Malgré le degré zéro d'encouragement de sa mère (corrigé plus tard par Godefroy Cardinal qui, au chapitre, est l'antithèse maternelle), Lise Bissonnette s'entêta et rentra à l'université à 19 ans.

Mais pas en arts. En enseignement.

Sa frustration ne fut pas apaisée pour autant. Au contraire. « Mes études ont été une déception du début jusqu'à la fin, plaide-t-elle. Tout ce que je sais, je l'ai appris par accident et par hasard dans les livres. Dans ce sens, la Bibliothèque nationale avec ses millions de livres et son immense réseau informatique, accessible et gratuit, c'est une façon de créer pour les autres ce dont j'ai été privée pendant ma jeunesse. »

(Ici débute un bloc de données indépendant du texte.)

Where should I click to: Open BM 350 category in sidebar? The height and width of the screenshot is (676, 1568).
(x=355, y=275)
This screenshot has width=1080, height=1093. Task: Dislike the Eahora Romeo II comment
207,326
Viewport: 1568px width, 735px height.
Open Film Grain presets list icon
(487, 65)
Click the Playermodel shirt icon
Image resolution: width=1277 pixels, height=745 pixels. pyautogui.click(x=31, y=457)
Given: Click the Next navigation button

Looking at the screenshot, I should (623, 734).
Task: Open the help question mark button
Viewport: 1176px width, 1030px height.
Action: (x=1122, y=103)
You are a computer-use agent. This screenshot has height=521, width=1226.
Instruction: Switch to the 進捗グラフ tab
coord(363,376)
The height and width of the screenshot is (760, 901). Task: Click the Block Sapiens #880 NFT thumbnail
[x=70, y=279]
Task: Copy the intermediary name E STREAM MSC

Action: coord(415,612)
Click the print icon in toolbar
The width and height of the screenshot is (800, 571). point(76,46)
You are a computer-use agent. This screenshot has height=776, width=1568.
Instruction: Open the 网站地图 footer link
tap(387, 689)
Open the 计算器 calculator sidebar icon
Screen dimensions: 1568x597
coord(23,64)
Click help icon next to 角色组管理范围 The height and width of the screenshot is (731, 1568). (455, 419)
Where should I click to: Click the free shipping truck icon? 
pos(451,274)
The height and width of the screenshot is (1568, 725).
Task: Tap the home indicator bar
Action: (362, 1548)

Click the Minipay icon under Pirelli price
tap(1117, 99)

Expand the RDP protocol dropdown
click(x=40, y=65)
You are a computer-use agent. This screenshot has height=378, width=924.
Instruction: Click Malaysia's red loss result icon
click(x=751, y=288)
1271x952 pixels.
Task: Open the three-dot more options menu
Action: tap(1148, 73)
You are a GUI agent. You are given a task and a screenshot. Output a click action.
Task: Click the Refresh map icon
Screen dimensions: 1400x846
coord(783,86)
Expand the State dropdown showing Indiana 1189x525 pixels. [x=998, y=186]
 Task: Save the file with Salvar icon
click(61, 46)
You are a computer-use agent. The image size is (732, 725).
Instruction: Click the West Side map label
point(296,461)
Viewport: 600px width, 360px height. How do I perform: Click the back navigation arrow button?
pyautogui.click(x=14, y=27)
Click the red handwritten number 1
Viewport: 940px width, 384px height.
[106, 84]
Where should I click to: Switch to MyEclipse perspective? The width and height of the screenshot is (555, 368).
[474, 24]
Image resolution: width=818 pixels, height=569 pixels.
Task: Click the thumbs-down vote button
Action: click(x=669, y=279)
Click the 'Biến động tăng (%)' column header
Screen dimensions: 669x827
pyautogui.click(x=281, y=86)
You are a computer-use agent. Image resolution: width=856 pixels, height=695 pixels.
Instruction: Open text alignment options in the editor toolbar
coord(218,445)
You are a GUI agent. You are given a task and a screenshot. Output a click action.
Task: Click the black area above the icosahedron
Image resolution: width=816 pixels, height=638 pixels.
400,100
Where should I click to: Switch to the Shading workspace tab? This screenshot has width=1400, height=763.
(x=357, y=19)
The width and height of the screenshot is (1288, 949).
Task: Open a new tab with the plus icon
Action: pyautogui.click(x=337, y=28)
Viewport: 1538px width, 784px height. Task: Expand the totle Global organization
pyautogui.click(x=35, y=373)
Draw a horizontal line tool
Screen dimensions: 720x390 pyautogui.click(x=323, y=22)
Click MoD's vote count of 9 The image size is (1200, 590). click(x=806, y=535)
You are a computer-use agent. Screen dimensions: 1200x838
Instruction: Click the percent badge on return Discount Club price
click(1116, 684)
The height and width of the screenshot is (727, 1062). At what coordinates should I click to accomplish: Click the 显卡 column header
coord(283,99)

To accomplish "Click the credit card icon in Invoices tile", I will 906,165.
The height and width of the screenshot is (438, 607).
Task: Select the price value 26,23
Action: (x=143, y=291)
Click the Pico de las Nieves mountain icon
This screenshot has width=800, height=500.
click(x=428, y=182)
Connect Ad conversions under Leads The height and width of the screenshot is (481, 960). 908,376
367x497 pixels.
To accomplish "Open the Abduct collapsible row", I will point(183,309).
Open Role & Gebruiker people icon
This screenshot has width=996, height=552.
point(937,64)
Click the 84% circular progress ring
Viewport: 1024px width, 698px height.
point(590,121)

Bissonnette rêvait d'être un chercheur universitaire. Pour elle, les vrais intellectuels au sens pointu et limité du mot sont les chercheurs. Eux seuls, selon elle, produisent des idées alors que les journalistes, analystes et commentateurs dont elle fut partie prenante ne font que transmettre ou réagir à ces idées.

Vu sous cet angle, on comprend mieux pourquoi Lise Bissonnette ne s'ennuie pas de sa vie dans le journalisme. Pourquoi dans son bunker de la rue Holt, elle a l'impression d'être plus proche que jamais de ses aspirations. Tellement proche, qu'en plus de la construction de la Grande Biblio-thèque, de la restauration de sa maison, d'un futur roman, elle vient d'entreprendre une thèse de doctorat en lettres à l'UQAM sur Maurice Sand, le frère de son idole, George Sand. Cette femme s'arrêtera-t-elle un jour? Sans doute, mais ce n'est pas demain la veille.